Ich gehe mit nassen Haaren und zitternd vom Wasser in den Supermarkt, trage meinen abgenutzten Wärmemantel, ohne zu überlegen, wie das aussieht. Es ist mir egal, was andere über mich denken – solange sie nicht Teil meines Lebens sind.
Was sich noch verändert hat: Ich grenze mich klarer ab. Leider nicht überall, aber häufiger als früher. Ich sage deutlich Nein, wenn mir etwas nicht passt. Ich gehe einfach, wenn etwas übergriffig wird. In den ersten Jahren auf Instagram und meines Swimstreaks war das nicht so. Ich habe mir Unerhörtes gefallen lassen – auch Dinge, die nie hätten passieren dürfen. Meine Grenzen und ein Nein wurden nicht respektiert; Manipulationen, Erpressungen, Drohungen. Das würde mir heute nicht mehr passieren.

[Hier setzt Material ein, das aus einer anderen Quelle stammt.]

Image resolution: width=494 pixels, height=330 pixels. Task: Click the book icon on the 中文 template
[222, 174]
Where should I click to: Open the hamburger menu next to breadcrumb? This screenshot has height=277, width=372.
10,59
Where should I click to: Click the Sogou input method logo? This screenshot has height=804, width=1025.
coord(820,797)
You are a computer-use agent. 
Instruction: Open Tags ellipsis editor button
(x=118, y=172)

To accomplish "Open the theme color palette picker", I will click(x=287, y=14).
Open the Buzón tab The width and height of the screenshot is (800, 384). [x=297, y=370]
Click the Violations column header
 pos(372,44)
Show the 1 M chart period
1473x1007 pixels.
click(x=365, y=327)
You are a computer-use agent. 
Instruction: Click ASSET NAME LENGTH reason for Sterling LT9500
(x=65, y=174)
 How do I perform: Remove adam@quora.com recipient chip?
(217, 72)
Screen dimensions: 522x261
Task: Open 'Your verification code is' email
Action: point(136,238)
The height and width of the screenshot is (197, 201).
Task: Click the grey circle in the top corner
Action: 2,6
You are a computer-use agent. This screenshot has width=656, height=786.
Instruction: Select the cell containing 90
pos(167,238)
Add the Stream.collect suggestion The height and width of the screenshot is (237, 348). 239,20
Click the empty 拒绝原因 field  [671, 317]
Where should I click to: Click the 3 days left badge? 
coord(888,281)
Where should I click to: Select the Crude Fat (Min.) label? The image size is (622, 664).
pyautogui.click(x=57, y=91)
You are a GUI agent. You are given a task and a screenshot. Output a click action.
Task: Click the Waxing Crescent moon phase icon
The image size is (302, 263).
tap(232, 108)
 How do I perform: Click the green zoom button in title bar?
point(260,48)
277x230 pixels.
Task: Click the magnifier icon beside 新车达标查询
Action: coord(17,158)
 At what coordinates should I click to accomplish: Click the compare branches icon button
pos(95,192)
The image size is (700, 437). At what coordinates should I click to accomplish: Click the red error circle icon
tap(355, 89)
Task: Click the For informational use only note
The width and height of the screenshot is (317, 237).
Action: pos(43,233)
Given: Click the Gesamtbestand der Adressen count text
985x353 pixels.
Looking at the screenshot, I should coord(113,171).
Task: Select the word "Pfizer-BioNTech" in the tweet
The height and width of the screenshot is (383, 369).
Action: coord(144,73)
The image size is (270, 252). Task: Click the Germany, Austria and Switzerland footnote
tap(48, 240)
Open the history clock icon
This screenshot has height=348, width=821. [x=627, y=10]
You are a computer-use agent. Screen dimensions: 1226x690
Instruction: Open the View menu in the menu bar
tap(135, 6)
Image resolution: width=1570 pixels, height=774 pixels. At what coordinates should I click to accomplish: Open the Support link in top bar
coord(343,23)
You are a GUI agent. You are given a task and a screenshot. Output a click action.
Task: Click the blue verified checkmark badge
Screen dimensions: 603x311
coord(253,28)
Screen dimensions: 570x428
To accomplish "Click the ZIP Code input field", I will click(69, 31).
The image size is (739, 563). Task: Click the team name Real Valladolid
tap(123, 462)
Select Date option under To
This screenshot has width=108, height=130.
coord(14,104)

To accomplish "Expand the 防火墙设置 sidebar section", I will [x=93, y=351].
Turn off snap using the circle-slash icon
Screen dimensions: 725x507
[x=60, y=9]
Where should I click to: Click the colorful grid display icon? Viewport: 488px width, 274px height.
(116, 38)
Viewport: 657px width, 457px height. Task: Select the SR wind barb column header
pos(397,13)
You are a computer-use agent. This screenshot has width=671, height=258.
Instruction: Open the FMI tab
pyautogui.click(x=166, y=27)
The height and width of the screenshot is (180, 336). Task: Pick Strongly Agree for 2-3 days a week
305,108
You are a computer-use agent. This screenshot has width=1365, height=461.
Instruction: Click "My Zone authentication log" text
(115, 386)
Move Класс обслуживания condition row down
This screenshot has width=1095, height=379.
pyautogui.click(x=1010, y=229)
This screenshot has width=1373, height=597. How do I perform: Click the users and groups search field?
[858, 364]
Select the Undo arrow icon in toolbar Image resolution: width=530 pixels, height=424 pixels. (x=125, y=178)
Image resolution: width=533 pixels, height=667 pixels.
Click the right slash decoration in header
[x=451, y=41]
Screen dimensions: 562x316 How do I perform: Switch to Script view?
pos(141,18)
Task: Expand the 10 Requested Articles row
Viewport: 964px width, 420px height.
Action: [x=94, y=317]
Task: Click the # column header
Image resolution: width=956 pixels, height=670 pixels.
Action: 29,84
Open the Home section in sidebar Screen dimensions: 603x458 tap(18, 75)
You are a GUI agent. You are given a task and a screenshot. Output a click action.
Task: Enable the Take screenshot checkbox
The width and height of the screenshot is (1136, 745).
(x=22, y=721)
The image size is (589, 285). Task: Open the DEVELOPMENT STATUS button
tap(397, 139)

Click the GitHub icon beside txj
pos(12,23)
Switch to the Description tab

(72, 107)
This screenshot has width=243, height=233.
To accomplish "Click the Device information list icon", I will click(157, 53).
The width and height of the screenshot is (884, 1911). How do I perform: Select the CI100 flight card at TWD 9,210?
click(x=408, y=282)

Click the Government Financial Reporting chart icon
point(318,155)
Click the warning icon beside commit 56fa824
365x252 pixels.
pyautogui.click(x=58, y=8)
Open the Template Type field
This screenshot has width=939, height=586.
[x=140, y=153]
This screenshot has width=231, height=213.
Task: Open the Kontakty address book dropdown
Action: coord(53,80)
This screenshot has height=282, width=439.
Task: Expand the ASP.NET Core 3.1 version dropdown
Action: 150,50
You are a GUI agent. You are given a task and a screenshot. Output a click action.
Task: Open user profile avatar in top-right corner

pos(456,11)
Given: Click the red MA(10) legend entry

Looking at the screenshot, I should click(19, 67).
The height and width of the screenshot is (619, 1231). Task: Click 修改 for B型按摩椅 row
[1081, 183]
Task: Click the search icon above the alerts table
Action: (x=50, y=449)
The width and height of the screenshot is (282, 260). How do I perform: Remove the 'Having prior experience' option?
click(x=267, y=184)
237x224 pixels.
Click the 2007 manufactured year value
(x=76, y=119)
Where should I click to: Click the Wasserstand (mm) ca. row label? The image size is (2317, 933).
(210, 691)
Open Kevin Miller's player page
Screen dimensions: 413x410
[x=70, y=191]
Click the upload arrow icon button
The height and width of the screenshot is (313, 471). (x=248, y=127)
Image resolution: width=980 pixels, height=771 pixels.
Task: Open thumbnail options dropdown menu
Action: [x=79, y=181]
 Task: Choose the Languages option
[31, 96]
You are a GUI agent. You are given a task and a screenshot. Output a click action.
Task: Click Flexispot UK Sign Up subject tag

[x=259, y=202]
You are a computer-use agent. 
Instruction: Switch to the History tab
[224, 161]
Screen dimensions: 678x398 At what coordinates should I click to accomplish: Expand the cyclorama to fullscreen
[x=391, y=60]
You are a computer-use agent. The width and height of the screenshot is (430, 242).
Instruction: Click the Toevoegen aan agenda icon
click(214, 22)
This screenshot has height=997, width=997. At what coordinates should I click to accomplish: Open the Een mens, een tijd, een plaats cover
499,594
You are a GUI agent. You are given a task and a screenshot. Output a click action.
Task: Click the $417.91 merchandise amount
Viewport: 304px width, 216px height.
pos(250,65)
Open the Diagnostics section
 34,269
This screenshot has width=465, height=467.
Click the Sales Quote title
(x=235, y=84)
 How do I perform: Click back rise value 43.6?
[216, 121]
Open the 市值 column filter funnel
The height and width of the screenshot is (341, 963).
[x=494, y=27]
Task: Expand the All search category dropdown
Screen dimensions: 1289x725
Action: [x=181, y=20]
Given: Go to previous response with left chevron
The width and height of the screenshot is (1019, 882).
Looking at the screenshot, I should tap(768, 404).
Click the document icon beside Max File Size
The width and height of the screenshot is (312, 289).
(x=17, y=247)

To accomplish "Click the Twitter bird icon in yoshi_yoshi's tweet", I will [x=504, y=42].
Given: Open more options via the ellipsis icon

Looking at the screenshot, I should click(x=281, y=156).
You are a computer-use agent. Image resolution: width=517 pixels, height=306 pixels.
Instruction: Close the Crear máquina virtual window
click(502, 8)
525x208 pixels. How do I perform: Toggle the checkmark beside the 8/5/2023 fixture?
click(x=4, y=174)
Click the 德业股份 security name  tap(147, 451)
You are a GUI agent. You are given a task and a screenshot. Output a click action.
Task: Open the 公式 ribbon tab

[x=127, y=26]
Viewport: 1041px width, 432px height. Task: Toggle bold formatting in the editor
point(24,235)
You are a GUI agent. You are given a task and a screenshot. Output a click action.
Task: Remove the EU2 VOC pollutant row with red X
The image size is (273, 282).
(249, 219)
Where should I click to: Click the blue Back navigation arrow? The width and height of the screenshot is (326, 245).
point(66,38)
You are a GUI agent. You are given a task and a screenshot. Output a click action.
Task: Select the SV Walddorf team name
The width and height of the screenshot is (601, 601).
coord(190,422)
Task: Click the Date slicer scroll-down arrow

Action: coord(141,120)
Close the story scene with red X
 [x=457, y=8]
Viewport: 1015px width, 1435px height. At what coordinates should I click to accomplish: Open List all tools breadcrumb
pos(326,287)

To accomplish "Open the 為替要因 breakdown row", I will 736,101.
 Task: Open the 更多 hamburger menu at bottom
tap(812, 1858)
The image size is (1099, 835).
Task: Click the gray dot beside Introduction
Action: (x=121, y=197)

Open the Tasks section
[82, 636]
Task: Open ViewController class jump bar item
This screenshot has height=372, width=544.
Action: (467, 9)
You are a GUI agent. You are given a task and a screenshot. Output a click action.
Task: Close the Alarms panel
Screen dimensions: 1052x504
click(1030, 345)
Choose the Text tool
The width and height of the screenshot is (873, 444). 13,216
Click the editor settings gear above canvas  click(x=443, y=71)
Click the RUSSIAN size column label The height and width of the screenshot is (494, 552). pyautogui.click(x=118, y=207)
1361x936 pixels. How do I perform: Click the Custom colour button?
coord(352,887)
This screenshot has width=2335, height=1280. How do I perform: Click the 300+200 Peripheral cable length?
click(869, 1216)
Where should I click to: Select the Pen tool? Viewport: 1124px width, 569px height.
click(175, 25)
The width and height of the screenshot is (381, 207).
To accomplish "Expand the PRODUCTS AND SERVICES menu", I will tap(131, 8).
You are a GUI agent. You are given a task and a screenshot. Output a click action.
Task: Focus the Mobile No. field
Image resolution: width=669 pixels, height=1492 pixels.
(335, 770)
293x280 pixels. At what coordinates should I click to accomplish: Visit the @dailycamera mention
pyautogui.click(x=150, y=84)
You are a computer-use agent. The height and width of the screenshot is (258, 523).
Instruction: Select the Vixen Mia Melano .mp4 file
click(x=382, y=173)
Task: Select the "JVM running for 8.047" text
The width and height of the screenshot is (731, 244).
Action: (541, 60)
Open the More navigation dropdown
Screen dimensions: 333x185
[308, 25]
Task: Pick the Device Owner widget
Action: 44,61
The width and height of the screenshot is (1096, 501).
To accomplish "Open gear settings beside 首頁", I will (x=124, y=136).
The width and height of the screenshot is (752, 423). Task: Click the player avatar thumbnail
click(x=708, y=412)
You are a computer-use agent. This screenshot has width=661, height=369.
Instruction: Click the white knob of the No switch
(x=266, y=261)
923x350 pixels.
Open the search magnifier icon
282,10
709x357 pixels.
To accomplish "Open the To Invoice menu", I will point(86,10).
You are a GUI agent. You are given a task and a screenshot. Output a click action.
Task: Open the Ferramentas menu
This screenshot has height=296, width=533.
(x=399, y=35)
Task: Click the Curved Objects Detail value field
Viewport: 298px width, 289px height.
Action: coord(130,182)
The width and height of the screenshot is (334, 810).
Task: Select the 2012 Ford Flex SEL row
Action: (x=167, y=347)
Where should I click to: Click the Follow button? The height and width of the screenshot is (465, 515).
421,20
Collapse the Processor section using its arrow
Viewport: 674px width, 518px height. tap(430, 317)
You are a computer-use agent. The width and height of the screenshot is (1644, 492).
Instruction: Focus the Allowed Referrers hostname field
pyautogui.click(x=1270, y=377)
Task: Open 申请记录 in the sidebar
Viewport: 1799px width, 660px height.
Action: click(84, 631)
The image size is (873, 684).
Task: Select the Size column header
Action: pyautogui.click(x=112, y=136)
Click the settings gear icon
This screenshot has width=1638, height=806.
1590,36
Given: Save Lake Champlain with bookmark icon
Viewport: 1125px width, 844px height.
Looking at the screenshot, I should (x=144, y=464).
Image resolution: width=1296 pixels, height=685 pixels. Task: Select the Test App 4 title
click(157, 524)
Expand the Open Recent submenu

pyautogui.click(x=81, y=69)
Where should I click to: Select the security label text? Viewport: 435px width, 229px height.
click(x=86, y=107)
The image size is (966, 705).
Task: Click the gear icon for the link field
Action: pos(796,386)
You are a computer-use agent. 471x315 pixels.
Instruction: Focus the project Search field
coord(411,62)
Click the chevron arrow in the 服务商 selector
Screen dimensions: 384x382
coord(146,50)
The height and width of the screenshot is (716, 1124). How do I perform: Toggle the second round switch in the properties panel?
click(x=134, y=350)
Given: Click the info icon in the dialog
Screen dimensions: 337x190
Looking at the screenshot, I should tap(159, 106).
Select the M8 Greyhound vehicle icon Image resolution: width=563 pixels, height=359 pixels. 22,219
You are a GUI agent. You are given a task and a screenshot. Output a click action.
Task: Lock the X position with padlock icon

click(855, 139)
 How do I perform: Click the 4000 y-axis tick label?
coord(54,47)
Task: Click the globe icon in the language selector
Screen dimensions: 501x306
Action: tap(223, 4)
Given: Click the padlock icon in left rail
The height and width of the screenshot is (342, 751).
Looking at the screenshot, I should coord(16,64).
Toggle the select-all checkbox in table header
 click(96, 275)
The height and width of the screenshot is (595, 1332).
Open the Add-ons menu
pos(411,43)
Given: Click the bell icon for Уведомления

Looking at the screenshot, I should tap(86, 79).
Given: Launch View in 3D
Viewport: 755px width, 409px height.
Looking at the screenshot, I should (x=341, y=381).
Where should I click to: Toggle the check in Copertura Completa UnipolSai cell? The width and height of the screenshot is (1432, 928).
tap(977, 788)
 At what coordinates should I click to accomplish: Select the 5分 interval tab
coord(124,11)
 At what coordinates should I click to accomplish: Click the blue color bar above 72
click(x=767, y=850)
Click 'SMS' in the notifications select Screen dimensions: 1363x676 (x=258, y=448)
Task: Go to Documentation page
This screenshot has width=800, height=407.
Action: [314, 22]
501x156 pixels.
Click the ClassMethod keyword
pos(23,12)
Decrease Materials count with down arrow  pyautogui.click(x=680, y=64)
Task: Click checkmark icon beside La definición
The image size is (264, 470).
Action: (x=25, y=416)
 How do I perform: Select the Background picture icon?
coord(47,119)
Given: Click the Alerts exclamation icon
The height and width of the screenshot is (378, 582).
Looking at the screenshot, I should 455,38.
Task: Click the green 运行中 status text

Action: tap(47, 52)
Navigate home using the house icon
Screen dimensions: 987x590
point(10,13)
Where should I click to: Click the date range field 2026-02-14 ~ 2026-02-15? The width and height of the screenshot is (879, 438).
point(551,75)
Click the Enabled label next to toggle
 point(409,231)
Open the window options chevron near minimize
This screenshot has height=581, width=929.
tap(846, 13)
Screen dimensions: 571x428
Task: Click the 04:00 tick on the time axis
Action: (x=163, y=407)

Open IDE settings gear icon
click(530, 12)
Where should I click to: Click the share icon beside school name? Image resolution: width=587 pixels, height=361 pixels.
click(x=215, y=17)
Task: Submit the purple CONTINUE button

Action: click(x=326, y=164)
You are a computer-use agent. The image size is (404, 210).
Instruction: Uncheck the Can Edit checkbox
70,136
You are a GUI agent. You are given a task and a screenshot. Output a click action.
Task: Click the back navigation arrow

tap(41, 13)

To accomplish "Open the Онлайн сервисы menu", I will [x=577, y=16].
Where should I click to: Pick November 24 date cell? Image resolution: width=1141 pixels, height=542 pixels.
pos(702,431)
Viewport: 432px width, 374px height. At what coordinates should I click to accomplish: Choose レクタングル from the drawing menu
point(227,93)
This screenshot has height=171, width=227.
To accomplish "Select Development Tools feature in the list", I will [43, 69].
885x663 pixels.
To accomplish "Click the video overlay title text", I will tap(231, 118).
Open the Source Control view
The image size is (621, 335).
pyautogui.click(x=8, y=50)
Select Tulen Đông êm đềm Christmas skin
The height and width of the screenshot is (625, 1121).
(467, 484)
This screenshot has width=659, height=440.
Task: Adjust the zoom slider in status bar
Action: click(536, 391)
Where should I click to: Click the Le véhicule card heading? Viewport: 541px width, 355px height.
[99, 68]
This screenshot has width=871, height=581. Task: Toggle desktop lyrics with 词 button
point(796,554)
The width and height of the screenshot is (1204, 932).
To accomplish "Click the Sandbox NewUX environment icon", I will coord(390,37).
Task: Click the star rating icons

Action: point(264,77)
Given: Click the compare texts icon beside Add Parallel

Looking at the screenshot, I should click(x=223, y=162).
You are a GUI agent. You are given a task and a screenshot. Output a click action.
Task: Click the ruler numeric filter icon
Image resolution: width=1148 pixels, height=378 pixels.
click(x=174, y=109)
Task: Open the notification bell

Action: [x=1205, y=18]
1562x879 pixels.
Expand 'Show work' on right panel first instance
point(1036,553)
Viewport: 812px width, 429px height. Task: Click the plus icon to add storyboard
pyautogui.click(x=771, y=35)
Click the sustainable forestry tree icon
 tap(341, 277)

Ich habe gelernt, dass nicht jede Öffentlichkeit ein Recht auf Nähe bedeutet. Und dass meine Grenze nicht mehr verhandelbar ist.
Fazit:
Vielleicht liegt die Veränderung nicht darin, dass ich mich verändert habe – sondern wie tief ich heute weiß, wer ich bin. Ich war nie wirklich angepasst. Aber heute bin ich weniger bereit, mich zu erklären. Weniger bereit, zu diskutieren, zu rechtfertigen, mich zu verdrehen.
Das Wasser hat mich nicht neu gemacht – aber es hat etwas freigelegt. Eine Klarheit, die früher leiser war.
Wenn du bis hierher gelesen hast – danke. Vielleicht schreibst du selbst auch. Oder hast ein anderes Ritual, das dir Halt gibt. Vielleicht ist dieser Text nicht nur für mich.
Aber vor allem war er für mich selbst. Weil ich diese Fragen brauche. Weil ich wissen will, warum ich morgens ins Wasser gehe – und warum ich das hoffentlich noch viele Jahre tun werde.